---------- DATASET ----------

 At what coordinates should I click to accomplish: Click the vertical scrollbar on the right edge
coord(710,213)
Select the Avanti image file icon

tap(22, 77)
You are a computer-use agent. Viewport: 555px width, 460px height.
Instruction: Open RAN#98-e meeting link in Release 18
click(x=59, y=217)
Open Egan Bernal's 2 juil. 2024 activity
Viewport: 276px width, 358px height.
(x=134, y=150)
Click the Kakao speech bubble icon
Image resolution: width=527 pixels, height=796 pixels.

----------

:: GIVEN REQUEST ::
Reproduce all of the material above line for line, with no changes.

:: ANSWER BELOW ::
 At what coordinates should I click to accomplish: Click the vertical scrollbar on the right edge
coord(710,213)
Select the Avanti image file icon

tap(22, 77)
You are a computer-use agent. Viewport: 555px width, 460px height.
Instruction: Open RAN#98-e meeting link in Release 18
click(x=59, y=217)
Open Egan Bernal's 2 juil. 2024 activity
Viewport: 276px width, 358px height.
(x=134, y=150)
Click the Kakao speech bubble icon
Image resolution: width=527 pixels, height=796 pixels.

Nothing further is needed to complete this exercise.